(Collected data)
--------------------

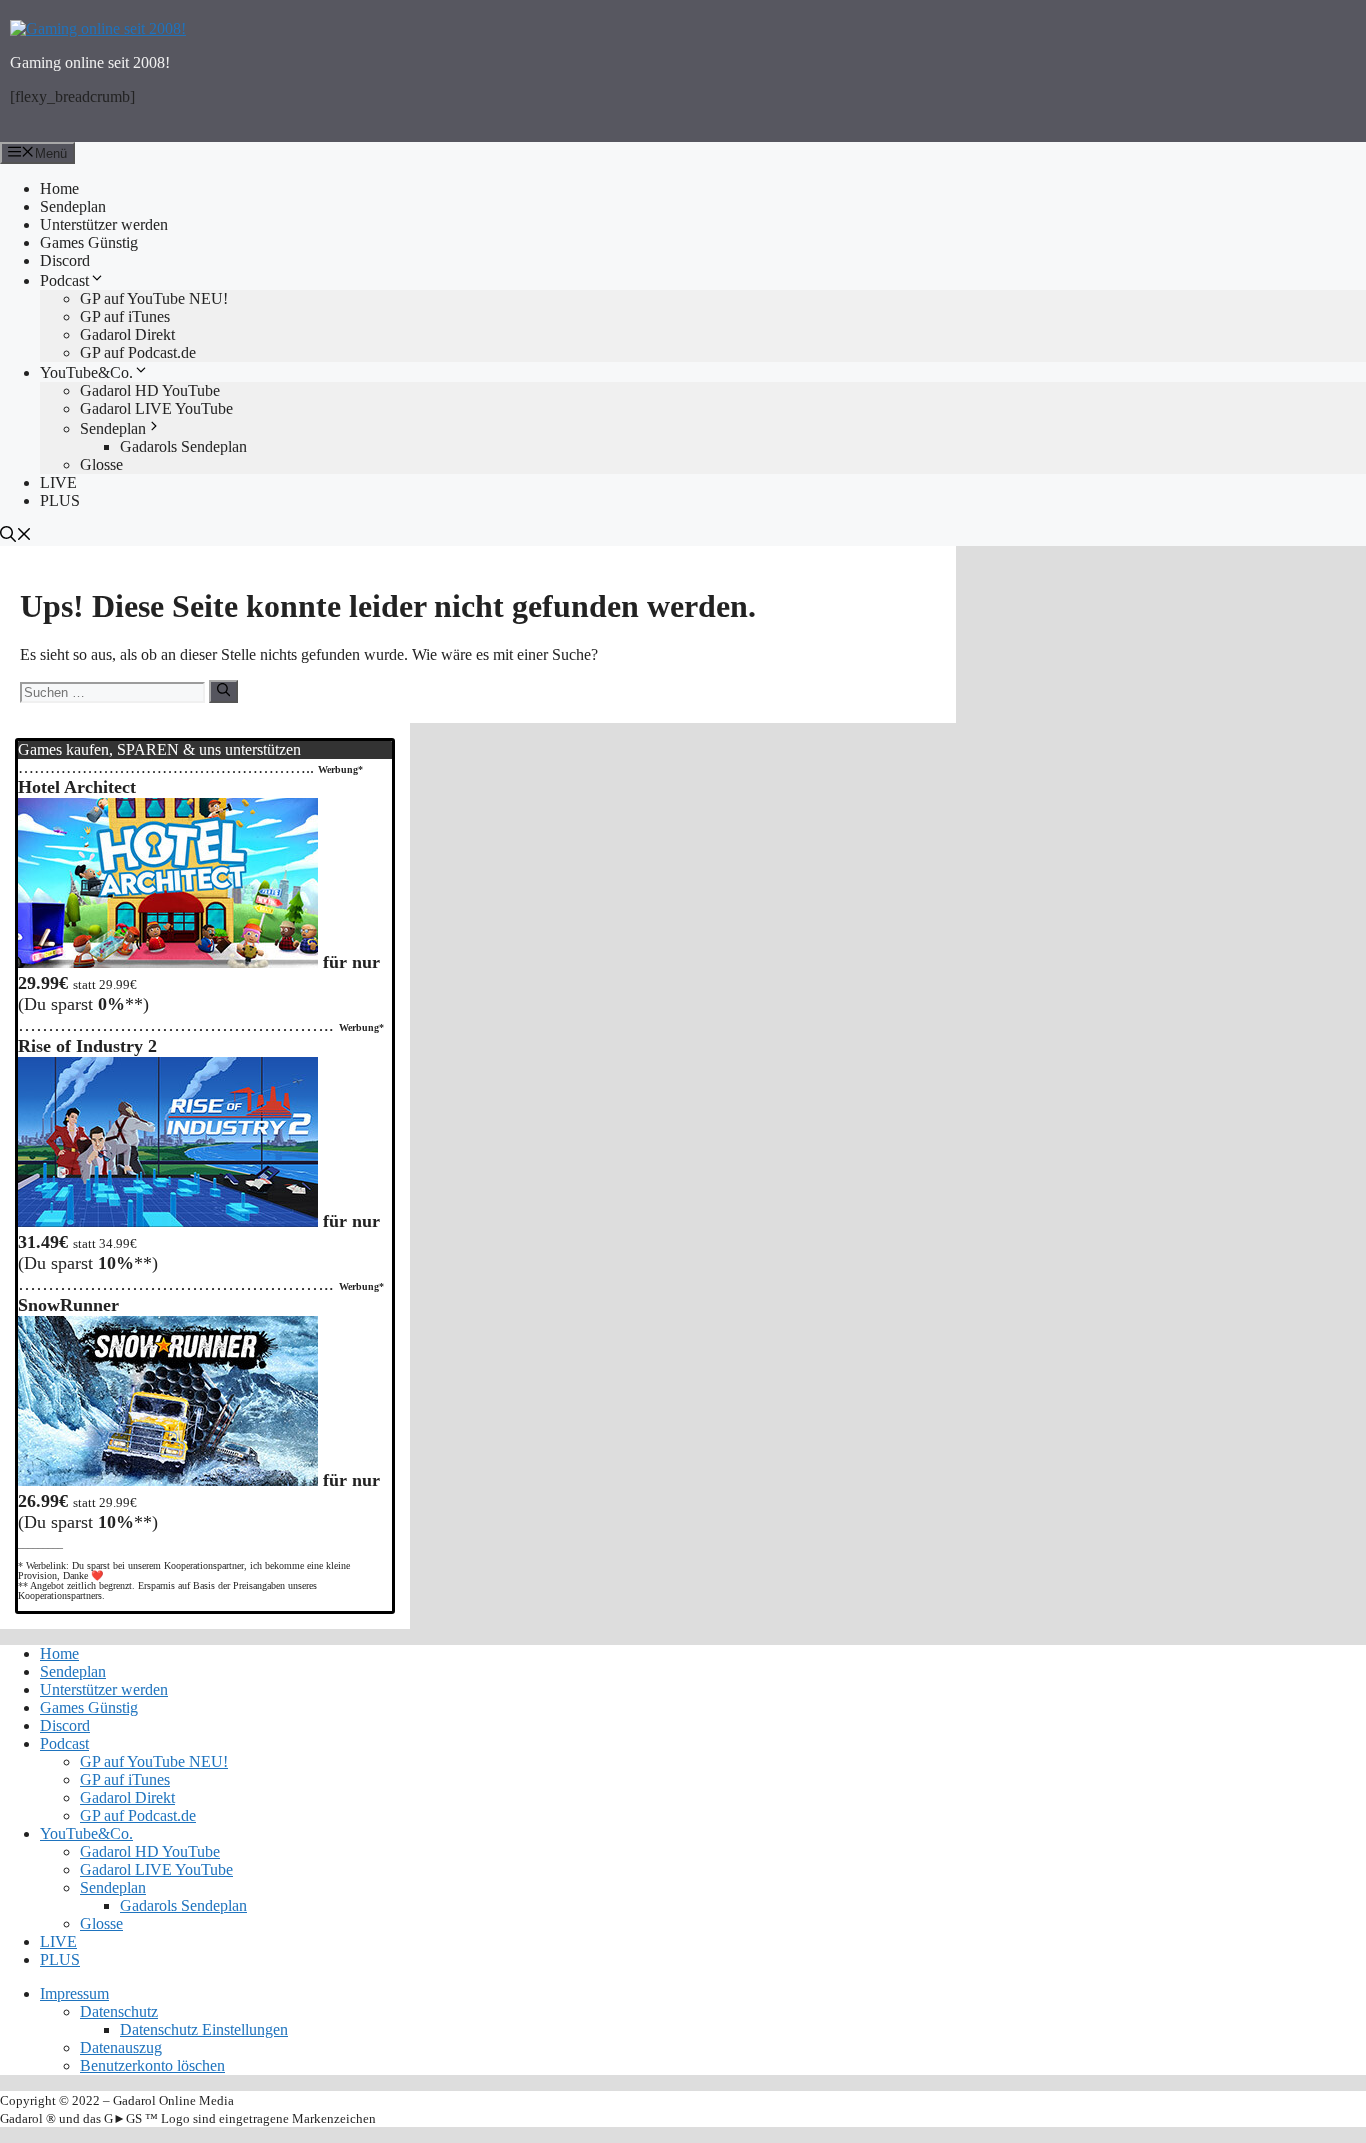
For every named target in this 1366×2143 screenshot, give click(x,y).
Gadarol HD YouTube (150, 390)
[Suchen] (223, 691)
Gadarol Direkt (127, 334)
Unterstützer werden (104, 224)
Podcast (64, 280)
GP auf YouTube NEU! (154, 298)
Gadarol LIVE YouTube (156, 408)
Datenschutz (119, 2011)
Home (59, 188)
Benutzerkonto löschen (152, 2065)
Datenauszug (121, 2047)
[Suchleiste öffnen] (683, 536)
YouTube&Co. (86, 372)
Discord (65, 260)
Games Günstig (89, 242)
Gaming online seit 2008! (90, 62)
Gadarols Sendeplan (183, 446)
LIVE (58, 482)
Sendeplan (73, 206)
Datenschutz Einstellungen (204, 2029)
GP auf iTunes (125, 316)
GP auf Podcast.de (138, 352)
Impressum (74, 1993)
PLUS (60, 500)
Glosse (101, 464)
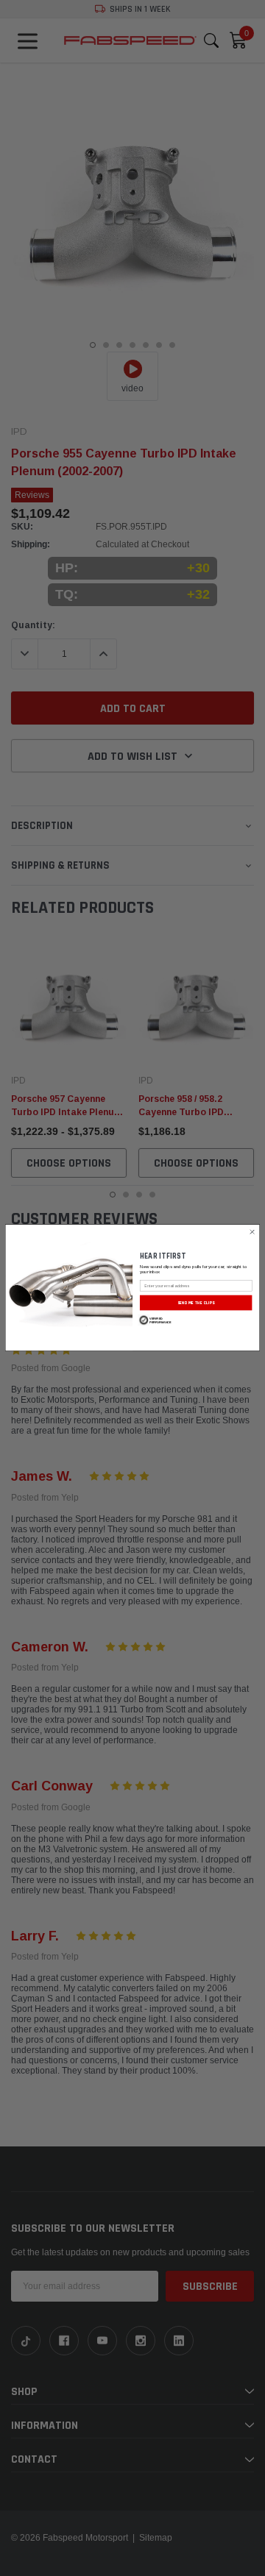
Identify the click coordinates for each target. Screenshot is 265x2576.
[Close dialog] (252, 1232)
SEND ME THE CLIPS (196, 1303)
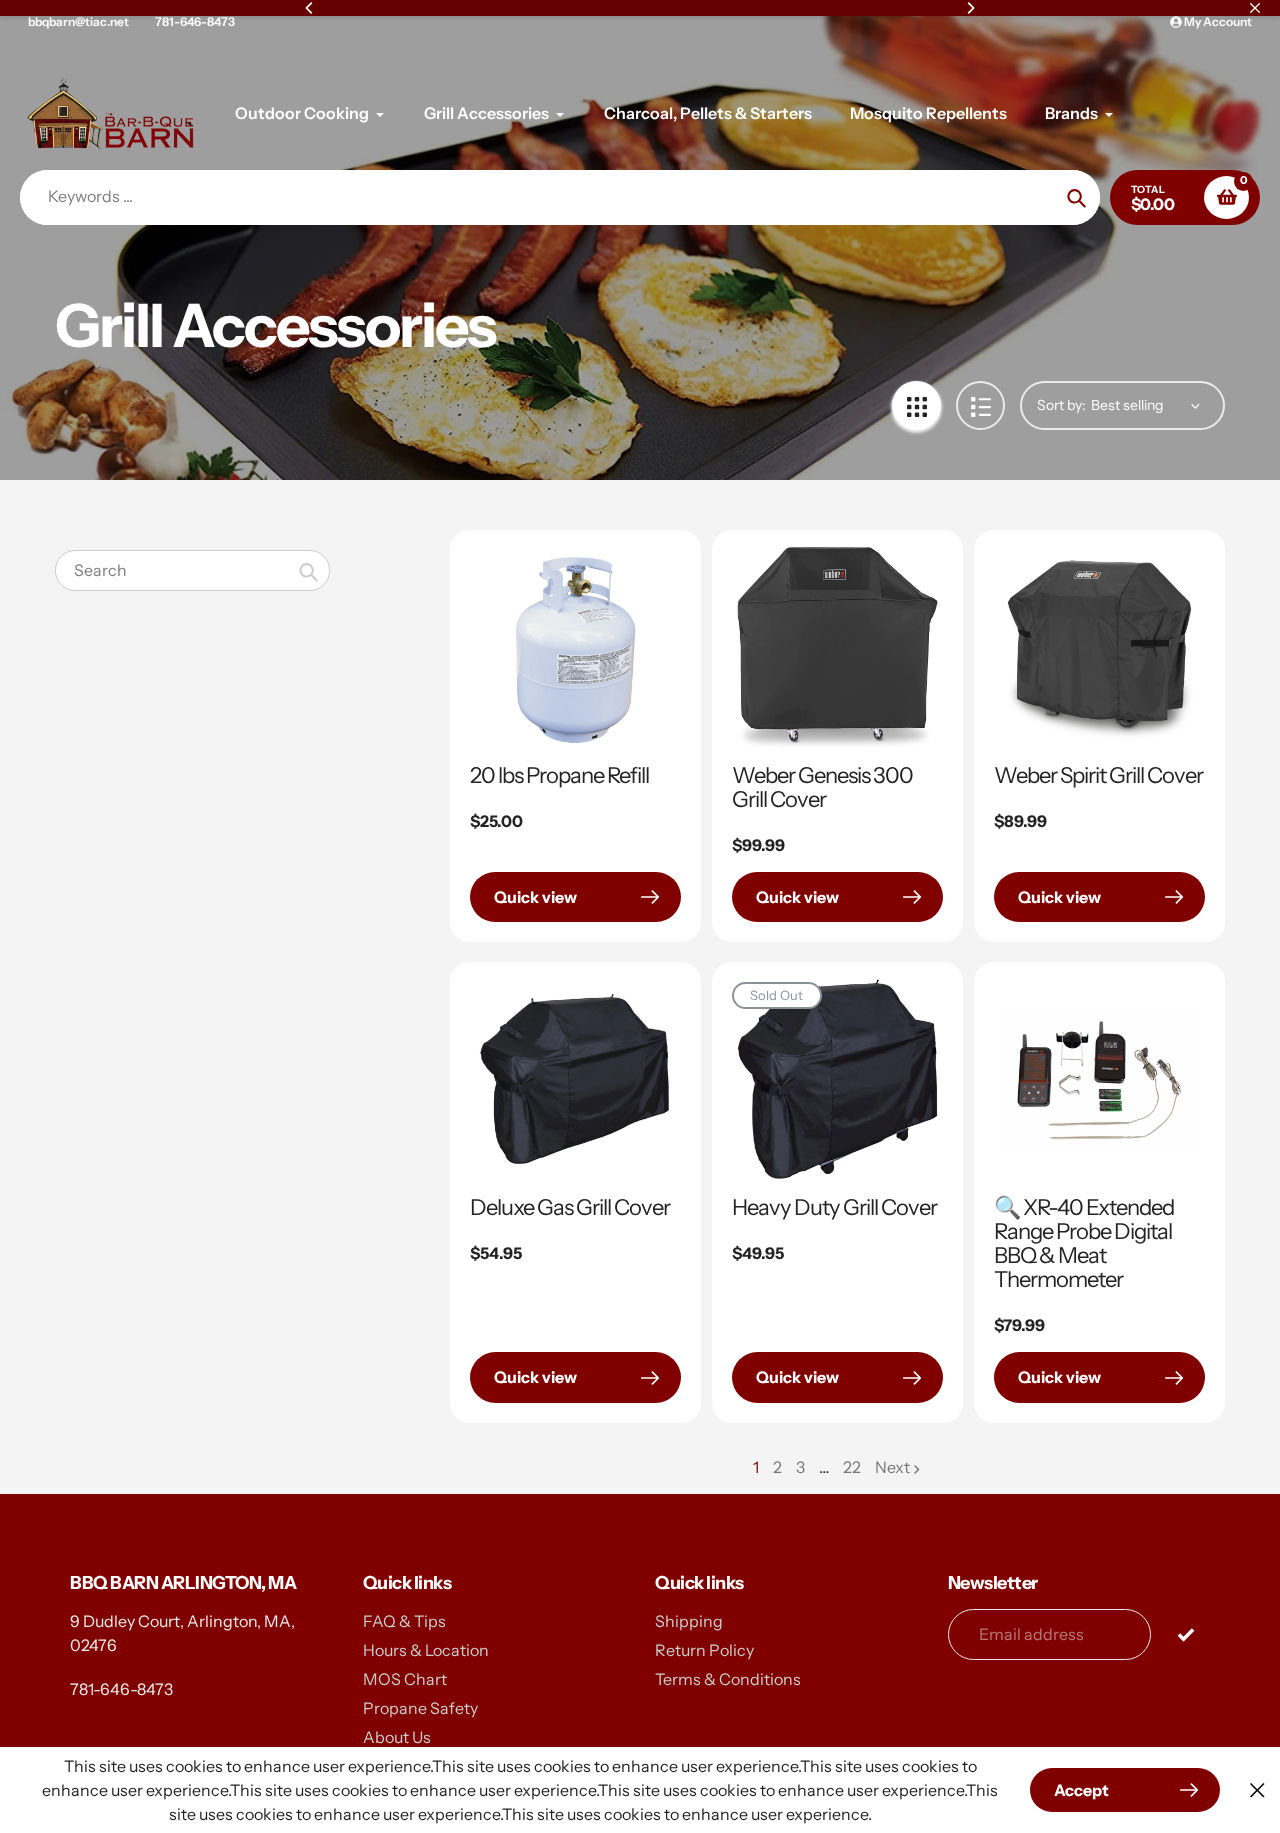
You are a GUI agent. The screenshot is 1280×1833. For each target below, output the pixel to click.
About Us (397, 1737)
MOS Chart (405, 1679)
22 (852, 1468)
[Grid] (916, 405)
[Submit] (1185, 1633)
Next (892, 1467)
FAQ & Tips (404, 1621)
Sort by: (1061, 405)
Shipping (689, 1621)
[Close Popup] (1257, 1790)
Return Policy (704, 1650)
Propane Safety (420, 1708)
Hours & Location (426, 1650)
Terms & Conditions (728, 1679)
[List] (980, 405)
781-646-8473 (195, 21)
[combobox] (192, 570)
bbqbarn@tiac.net (78, 21)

--------------------

Instructions for the task:
Give the entries again word for word, but skip the pictures.

Answer area:
For every named target in this 1366×2143 screenshot, give click(x,y).
Gadarol HD YouTube (150, 390)
[Suchen] (223, 691)
Gadarol Direkt (127, 334)
Unterstützer werden (104, 224)
Podcast (64, 280)
GP auf YouTube NEU! (154, 298)
Gadarol LIVE YouTube (156, 408)
Datenschutz (119, 2011)
Home (59, 188)
Benutzerkonto löschen (152, 2065)
Datenauszug (121, 2047)
[Suchleiste öffnen] (683, 536)
YouTube&Co. (86, 372)
Discord (65, 260)
Games Günstig (89, 242)
Gaming online seit 2008! (90, 62)
Gadarols Sendeplan (183, 446)
LIVE (58, 482)
Sendeplan (73, 206)
Datenschutz Einstellungen (204, 2029)
GP auf iTunes (125, 316)
GP auf Podcast.de (138, 352)
Impressum (74, 1993)
PLUS (60, 500)
Glosse (101, 464)
Identify the click coordinates for each target. Screenshot is 265x2576.
[Close dialog] (252, 1232)
SEND ME THE CLIPS (196, 1303)
You are a GUI agent. The screenshot is 1280×1833. For each target below, output the pixel to click.
About Us (397, 1737)
MOS Chart (405, 1679)
22 (852, 1468)
[Grid] (916, 405)
[Submit] (1185, 1633)
Next (892, 1467)
FAQ & Tips (404, 1621)
Sort by: (1061, 405)
Shipping (689, 1621)
[Close Popup] (1257, 1790)
Return Policy (704, 1650)
Propane Safety (420, 1708)
Hours & Location (426, 1650)
Terms & Conditions (728, 1679)
[List] (980, 405)
781-646-8473 (195, 21)
[combobox] (192, 570)
bbqbarn@tiac.net (78, 21)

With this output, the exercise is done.